4.1.3 Effects of abuse

Abuse can leave both physical and mental scars on the victim.

Some physical effects include visible scars and mutilation, the inability
to bear or father children (or danger in bearing children), limps, and
even such extremes as missing limbs, blindness, or paralyzation. The most
extreme physical effect of abuse is death, and that does happen.

The mental effects are endless.

Most common are a low self-esteem and depression, sometimes short-lived,
other times pervasive and long-lasting. Survivors of long-term abuse
also frequently experience anxiety/panic attacks, memory loss, flashbacks
of the abuse; the inability to form permanent, healthy relationships;
impaired sexual functioning; extreme fear and (self-imposed) social
isolation. Dissociation is also a common effect of abuse, whether this
be mild or extreme.
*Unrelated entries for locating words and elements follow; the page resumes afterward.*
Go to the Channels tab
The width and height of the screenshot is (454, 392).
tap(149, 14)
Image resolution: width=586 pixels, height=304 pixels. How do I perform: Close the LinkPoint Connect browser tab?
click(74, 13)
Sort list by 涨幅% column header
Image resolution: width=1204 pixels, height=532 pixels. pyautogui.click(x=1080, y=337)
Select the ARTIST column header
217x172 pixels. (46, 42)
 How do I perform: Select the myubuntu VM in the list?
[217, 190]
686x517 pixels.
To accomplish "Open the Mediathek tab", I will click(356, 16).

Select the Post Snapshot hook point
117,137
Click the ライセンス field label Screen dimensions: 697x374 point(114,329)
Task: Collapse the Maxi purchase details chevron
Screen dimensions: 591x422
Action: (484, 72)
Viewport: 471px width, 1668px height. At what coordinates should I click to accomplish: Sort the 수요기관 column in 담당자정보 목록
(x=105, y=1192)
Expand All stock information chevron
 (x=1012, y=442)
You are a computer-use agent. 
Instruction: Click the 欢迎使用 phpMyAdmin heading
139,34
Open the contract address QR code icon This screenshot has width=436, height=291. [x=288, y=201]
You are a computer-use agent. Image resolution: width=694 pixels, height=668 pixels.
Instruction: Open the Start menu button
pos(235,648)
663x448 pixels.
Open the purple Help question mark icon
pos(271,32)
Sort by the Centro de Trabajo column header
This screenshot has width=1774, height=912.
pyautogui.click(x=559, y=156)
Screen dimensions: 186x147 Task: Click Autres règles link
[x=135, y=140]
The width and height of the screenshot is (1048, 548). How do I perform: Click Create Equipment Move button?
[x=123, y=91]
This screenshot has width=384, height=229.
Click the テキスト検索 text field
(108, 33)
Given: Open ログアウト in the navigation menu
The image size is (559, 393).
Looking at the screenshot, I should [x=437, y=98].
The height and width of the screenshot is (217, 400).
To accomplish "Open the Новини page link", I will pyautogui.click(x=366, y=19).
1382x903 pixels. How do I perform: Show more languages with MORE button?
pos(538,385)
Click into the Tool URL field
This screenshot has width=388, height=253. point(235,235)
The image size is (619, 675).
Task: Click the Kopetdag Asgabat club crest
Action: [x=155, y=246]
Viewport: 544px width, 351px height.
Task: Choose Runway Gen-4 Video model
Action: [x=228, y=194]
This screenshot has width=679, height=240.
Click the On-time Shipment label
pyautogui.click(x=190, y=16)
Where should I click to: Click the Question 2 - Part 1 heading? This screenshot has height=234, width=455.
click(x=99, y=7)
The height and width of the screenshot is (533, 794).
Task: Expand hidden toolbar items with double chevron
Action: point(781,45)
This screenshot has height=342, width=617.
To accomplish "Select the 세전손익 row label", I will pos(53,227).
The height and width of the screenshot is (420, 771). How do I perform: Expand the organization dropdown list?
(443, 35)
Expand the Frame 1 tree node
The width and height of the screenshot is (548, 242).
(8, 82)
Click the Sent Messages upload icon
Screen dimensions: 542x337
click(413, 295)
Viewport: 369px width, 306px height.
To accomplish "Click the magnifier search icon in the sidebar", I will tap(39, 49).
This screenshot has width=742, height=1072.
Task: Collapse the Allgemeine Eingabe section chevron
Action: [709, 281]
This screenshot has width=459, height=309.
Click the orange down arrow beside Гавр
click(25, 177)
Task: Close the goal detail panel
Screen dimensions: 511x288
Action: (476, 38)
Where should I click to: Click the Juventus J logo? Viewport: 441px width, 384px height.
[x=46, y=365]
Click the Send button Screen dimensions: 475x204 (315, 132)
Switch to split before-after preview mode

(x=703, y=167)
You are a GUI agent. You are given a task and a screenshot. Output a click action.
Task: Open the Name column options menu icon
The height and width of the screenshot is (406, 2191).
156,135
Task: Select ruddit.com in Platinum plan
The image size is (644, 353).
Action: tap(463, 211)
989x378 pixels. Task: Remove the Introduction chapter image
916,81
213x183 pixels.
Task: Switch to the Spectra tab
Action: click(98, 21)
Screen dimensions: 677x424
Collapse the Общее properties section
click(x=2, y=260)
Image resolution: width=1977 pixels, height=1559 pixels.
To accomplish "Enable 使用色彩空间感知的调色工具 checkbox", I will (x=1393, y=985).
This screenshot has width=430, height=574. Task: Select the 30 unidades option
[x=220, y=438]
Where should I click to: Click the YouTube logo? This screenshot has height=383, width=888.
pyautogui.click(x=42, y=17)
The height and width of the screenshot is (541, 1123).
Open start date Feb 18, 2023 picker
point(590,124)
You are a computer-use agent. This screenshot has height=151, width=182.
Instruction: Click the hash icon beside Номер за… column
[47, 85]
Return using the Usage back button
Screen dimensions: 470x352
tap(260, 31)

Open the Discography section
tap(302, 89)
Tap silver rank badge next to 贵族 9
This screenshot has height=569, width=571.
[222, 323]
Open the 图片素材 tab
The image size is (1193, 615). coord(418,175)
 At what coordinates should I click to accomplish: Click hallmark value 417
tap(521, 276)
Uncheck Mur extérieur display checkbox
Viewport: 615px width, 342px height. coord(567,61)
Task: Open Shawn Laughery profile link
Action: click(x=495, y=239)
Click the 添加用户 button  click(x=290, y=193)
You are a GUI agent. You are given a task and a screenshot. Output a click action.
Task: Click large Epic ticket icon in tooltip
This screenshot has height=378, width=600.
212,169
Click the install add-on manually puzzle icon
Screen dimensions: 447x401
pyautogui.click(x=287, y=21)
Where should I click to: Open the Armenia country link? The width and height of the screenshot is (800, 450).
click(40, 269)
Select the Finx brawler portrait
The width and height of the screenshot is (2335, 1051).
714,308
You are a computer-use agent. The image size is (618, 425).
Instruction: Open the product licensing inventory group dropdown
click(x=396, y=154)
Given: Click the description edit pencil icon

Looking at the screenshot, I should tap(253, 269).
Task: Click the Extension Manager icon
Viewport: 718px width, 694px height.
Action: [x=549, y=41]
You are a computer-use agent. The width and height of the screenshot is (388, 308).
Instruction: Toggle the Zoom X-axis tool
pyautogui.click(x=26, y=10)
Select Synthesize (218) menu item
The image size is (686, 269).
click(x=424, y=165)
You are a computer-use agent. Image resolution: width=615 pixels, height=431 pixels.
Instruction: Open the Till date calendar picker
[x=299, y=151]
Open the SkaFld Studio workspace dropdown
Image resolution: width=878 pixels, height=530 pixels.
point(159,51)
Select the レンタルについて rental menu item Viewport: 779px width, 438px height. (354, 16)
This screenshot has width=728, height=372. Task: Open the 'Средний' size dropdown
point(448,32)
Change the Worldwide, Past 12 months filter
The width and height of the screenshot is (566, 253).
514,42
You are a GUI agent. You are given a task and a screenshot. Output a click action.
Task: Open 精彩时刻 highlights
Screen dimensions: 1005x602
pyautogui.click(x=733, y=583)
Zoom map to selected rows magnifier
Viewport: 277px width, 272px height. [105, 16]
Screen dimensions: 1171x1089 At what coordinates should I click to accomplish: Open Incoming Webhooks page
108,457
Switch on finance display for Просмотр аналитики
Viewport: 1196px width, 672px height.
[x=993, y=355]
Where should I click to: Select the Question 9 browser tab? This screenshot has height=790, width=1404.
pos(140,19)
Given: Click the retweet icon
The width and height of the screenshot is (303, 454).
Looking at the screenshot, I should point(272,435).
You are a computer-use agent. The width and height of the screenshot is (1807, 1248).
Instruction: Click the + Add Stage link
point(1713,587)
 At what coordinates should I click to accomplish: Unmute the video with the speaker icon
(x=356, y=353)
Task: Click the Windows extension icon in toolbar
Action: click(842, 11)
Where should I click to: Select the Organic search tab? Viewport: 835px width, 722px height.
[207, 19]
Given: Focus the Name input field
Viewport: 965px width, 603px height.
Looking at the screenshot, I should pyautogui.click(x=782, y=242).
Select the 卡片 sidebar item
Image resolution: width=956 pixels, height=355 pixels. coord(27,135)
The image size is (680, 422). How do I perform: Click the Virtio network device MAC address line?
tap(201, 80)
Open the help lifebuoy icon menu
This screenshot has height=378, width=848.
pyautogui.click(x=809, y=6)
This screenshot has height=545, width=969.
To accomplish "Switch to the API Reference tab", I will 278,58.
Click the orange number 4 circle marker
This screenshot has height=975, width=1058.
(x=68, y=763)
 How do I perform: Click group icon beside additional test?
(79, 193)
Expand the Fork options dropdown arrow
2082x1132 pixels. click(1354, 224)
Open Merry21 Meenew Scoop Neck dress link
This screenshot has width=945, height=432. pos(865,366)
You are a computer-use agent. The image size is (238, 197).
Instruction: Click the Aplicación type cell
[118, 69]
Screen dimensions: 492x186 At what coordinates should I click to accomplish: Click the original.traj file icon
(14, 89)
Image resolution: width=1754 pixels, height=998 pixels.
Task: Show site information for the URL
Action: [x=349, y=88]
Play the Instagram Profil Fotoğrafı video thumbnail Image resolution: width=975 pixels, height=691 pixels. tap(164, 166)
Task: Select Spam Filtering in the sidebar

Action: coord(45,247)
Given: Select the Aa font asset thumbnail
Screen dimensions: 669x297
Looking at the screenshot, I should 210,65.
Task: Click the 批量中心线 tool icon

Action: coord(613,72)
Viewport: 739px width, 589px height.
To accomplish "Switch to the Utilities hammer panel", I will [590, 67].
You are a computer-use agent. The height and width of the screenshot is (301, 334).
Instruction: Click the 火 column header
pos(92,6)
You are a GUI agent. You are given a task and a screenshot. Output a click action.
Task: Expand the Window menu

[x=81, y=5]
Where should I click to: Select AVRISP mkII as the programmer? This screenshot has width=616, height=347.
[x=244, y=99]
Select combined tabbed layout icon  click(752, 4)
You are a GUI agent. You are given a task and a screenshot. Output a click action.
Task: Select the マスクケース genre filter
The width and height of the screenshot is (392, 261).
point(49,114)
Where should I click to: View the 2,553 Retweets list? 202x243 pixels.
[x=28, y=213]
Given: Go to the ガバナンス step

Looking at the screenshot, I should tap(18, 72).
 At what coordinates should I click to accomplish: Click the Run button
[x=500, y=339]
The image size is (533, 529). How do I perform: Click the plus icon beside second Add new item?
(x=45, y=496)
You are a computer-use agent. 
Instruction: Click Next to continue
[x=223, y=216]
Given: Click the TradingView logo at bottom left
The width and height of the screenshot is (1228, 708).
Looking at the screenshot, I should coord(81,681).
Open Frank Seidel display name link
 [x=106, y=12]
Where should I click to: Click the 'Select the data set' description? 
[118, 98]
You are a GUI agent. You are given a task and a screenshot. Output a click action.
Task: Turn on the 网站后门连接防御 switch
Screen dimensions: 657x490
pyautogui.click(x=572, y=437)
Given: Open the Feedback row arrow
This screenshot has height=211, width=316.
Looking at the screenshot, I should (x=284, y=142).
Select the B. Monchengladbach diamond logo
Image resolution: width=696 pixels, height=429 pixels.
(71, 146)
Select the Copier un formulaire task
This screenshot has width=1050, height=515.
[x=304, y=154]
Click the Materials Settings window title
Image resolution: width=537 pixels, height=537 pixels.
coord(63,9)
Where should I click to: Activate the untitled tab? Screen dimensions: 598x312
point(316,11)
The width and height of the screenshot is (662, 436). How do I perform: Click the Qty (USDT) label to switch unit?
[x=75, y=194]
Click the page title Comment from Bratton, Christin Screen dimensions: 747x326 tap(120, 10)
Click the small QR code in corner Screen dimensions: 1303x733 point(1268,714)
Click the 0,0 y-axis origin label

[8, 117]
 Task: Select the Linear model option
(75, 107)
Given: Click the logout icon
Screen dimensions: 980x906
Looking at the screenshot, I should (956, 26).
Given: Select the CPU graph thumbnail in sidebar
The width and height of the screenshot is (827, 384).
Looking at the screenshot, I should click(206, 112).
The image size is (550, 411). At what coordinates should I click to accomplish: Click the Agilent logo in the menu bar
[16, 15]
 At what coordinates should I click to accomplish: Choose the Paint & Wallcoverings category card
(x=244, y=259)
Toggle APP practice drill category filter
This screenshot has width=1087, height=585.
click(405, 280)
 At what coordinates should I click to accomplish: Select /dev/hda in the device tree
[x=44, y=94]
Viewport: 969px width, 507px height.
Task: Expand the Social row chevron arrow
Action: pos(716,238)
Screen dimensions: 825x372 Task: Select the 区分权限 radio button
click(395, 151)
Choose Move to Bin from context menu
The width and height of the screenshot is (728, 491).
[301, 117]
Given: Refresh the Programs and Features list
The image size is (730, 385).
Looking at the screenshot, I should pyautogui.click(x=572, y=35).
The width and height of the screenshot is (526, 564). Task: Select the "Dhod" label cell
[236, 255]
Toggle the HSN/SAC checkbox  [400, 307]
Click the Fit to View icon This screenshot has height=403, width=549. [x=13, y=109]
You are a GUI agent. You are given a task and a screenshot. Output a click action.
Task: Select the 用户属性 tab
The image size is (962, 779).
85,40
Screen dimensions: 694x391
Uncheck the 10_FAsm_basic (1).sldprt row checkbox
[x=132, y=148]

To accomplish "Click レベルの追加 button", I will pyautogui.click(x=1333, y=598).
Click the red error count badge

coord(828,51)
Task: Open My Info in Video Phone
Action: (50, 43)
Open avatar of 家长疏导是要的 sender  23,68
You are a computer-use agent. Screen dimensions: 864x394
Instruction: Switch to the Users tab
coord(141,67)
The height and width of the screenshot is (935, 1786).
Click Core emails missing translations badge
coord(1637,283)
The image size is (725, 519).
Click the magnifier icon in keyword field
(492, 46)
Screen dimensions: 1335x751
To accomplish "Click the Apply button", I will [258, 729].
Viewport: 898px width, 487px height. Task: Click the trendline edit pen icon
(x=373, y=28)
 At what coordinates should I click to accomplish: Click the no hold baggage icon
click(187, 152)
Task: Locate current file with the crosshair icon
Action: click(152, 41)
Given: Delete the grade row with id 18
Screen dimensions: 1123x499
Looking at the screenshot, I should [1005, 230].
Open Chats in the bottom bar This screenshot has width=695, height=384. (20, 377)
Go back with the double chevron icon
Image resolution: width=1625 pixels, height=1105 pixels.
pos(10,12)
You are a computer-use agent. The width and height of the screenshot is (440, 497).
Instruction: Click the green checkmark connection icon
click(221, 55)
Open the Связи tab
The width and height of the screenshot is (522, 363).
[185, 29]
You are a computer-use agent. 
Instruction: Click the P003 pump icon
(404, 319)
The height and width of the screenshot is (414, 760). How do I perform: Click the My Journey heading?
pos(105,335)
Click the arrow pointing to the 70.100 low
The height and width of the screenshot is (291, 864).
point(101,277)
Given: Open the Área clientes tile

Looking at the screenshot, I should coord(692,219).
Other neuroses and psychoses also have their root in
abuse.

Childhood abuse, even when not particularly extreme, is often
subjectively much worse than abuse experienced as an adult. Freqently,
abused children live much of their adult life disfunctional, due to the
depth of depression, extreme low self-esteem, and sometimes the extremity
of dissociation so common to abused children. These children often grow
up to have little or no sense of self-worth, and frequently turn to
self-mutilation, self-destructive behaviors such as addiction or the
(often subconscious) seeking out of abusive partners, excessive unhealthy
sexual behavior, and sometimes suicide.